Le Jéroboam de Champagne Veuve Clicquot Ponsardin du bicentenaire 1772/1972 Demi-Sec doit dater de la fin des années 60. Ce champagne est étrange, incernable car il n’a pas trouvé sa cohérence entre ses aspects secs et doux. Il a une valeur anecdotique qui ne manque pas d’intérêt mais ne donne pas de réel plaisir.
Le Château Lauretan Langoiran 1924 est une merveille de liquoreux. Tous les liquoreux du Sud-Ouest gagnent tellement avec l’âge qu’il faut en boire sans hésitation.
Le Tokay collection Massandra 1931 est un vin superlatif qui mérite le respect. Il a une douceur confondante. Tout en lui est lascif et charmeur, à la persistance aromatique infinie.
J’attendais beaucoup du Madère Malmsey 1900 d’un ami. J’ai été assez déçu de ne pas le voir briller comme il aurait dû car les madères sont indestructibles. Bon sans doute il n’est pas ce qu’il devrait être.

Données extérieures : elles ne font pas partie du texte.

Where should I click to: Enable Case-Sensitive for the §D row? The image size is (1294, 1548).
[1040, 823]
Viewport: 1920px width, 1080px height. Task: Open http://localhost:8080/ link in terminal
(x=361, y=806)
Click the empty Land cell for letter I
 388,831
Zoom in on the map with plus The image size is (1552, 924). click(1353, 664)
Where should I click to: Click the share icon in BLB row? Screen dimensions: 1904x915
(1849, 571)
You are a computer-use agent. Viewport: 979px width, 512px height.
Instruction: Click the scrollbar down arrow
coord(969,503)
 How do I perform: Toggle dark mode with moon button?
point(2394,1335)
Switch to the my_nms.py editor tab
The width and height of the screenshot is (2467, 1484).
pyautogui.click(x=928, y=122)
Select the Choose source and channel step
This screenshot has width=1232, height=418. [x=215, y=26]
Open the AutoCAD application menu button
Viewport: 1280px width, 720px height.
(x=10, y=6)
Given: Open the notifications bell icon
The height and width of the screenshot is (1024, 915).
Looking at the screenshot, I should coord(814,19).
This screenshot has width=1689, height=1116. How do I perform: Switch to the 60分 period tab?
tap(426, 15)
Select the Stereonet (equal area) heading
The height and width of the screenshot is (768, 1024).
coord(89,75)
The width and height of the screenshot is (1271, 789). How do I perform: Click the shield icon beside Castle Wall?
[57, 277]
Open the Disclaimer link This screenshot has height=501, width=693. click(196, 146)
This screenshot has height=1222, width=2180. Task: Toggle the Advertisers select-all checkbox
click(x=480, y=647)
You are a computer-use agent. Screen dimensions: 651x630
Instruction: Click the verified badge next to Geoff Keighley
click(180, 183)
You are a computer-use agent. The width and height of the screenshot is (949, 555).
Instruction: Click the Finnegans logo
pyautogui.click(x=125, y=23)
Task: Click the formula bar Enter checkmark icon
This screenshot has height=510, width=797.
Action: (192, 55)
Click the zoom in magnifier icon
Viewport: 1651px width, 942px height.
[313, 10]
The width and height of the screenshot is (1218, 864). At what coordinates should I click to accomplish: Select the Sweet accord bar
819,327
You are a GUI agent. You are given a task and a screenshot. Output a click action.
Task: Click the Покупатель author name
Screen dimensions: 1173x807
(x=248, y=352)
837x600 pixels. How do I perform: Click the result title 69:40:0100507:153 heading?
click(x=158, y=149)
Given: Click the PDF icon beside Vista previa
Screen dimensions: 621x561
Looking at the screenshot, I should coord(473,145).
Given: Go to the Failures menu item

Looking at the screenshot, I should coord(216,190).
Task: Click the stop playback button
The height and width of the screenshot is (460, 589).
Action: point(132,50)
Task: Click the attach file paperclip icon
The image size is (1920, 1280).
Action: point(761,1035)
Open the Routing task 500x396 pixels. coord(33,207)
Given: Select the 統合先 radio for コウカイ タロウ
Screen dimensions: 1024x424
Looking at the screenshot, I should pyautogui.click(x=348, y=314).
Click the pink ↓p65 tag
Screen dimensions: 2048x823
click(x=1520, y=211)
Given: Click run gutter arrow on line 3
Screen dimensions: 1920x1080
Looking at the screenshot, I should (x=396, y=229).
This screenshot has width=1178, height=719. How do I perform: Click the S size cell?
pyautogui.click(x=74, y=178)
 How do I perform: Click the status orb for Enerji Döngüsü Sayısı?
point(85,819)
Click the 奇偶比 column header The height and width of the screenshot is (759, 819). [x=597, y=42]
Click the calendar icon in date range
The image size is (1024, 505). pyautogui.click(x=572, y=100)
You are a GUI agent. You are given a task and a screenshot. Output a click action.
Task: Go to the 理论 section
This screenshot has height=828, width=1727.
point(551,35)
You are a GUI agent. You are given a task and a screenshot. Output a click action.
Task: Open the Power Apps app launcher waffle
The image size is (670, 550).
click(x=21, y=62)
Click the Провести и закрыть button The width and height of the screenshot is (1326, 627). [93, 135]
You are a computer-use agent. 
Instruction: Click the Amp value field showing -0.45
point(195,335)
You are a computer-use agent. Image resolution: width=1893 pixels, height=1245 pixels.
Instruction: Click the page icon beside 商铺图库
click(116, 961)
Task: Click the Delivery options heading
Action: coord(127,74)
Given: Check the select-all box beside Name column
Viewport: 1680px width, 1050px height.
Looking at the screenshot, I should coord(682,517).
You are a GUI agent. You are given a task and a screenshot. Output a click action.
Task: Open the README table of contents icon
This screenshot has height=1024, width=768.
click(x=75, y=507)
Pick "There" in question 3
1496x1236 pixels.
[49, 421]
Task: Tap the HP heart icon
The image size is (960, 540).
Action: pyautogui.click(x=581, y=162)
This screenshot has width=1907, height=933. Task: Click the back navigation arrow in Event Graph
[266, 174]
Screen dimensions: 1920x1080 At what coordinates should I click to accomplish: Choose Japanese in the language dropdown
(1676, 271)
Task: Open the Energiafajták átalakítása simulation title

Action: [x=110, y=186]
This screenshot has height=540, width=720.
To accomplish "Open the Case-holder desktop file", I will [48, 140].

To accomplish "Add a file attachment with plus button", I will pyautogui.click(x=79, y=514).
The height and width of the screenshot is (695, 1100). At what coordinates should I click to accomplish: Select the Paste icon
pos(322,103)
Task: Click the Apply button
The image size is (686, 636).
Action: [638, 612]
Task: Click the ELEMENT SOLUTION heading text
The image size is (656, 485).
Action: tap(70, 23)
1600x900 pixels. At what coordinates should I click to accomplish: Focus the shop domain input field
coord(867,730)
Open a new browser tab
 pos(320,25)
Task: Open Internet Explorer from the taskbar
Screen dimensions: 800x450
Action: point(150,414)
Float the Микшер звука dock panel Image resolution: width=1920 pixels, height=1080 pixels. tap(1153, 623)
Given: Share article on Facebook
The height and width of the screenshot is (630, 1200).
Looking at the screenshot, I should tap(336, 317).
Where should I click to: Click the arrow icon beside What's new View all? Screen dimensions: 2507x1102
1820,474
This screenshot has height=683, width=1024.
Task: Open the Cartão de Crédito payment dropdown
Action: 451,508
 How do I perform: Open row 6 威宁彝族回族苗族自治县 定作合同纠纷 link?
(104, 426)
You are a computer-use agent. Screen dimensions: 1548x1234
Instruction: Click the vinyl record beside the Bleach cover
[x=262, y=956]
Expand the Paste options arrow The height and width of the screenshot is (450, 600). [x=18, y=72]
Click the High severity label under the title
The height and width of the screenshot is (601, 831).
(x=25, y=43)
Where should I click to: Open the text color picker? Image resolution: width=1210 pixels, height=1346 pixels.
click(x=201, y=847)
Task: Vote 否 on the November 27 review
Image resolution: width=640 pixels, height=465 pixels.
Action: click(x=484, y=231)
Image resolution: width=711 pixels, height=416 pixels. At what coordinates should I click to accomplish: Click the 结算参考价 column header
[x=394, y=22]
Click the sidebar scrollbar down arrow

La profusion de vins fait que beaucoup de verres sont venus jusqu’à moi. Le Tokay d’Alsace Pinot Gris Louis Reinhard années 50 est absolument exceptionnel, très au-dessus de ce que je pouvais attendre. Le Federico Paternina Ollauri Rioja gran reserva 1928 est très équilibré et solide mais j’attendais un peu plus de ce vin que j’ai déjà souvent bu. Le Sauternes 1929, vin générique à la couleur magique de beauté est un vin que j’adore, magnifié par son millésime. Le Château Le Crock Saint-Estèphe 1959 est une heureuse surprise, car son apporteur ne croyait pas tellement lui. Le Pommard Hospices de Beaune Morin Père et Fils 1943 est un régal d’équilibre et de sensualité.
Comme le vin de Kebir, le Monbazillac Theulet Marsallet 1922 fait partie de mes chouchous inconditionnels. Celui-ci est miraculeux de fraîcheur malgré sa haute concentration. Un pur régal fait par une lignée de vignerons talentueux.
Voter pour tous ces vins n’est pas chose facile mais j’ai fait ce choix : 1 – Beaune Marconnet Remoissenet Père et Fils 1947, 2 – Kebir-Impérial Blanc Frédéric Lung 1947, 3 – Monbazillac Theulet Marsallet 1922, 4 – Château Haut-Brion Graves 1918, 5 – Massandra Tokay 1931, 6 – Pommard Hospices de Beaune Morin Père et Fils 1943.
Le fait que les années de ces vins choisis soient : 1947 – 1947, 1922 – 1918 – 1931 – 1943 montre une fois de plus que les grands vins sont éternels.
Bravo à Macéo et à Adrian Williamson pour la gestion de cet événement, ainsi qu’à Béatrice sans qui je serais incapable de gérer toute la logistique de ces événements.
L’ambiance joyeuse et la qualité des vins ont fait de cette réunion, reportée deux fois pour cause de Covid, une des plus chères à mon cœur.